ONE of the UK Government’s scientific advisors believes a British-made coronavirus vaccine would be a ‘game changer’ if approved – but we wouldn’t see the full effect until the summer.

Professor Calum Semple, a member of the Scientific Advisory Group for Emergencies (SAGE) and a respiratory expert spoke to BBC Breakfast where he described the Oxford AstraZeneca vaccine as a ‘game changer’.

It is widely believed that the vaccine could get approval from the Medicines and Healthcare products Regulatory Agency within the coming days.

Prof Semple said: “It can be stored at a more convenient temperature and it can therefore be moved around the country a lot more easily.”

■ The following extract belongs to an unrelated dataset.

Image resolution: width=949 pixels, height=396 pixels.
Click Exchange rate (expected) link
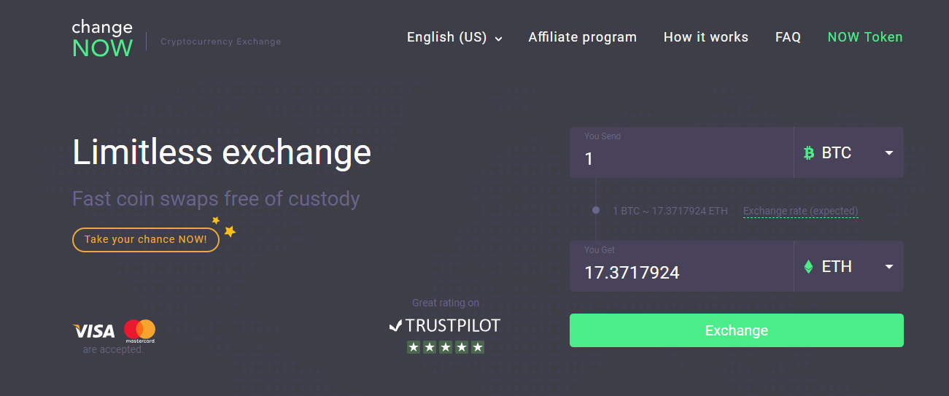pyautogui.click(x=800, y=211)
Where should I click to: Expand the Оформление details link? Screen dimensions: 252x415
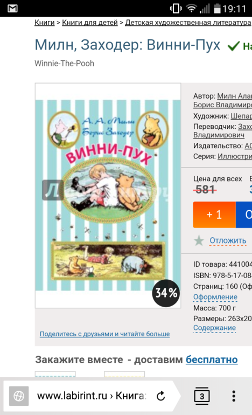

On the importance of the vaccine, he said: “This vaccine is very important because not only does it generate the antibodies that protect you from being infected, it also generates these ‘hunter killer cells’ – T cells – that actually deal with infection.

“They help people who have some degree of infection, if a little bit of virus escapes and starts causing infection it can actually treat that disease as well in the people that have been vaccinated, so it’s a very good vaccine.”

MORE NEWS:

However, the approval of the vaccine doesn’t mean it will be a quick fix. Prof Semple believes that with the Oxford AstraZeneca vaccine being rolled out, it would take until the summer before the vaccination programme allows for ‘herd immunity’ in the UK.

“Obviously, there is an urgency about this,” he told BBC Breakfast. “And we know that it is difficult to vaccinate lots of people at the same time – we’ve got a population of just under 70 million people and we’re going to move through them in an orderly fashion vaccinating people most at risk.

“The people that have been vaccinated will be protected within a matter of weeks and that’s very important.

“On an individual basis these vaccines are so good that they will protect individuals, so we don’t have to wait for this nonsense about herd immunity developing through natural infection, we can start to protect the individuals.

“To get the wider community herd immunity from vaccination rather than through natural infection will take probably 70 per cent to 80 per cent of the population to be vaccinated, and that, I’m afraid, is going to take us right into the summer I expect.”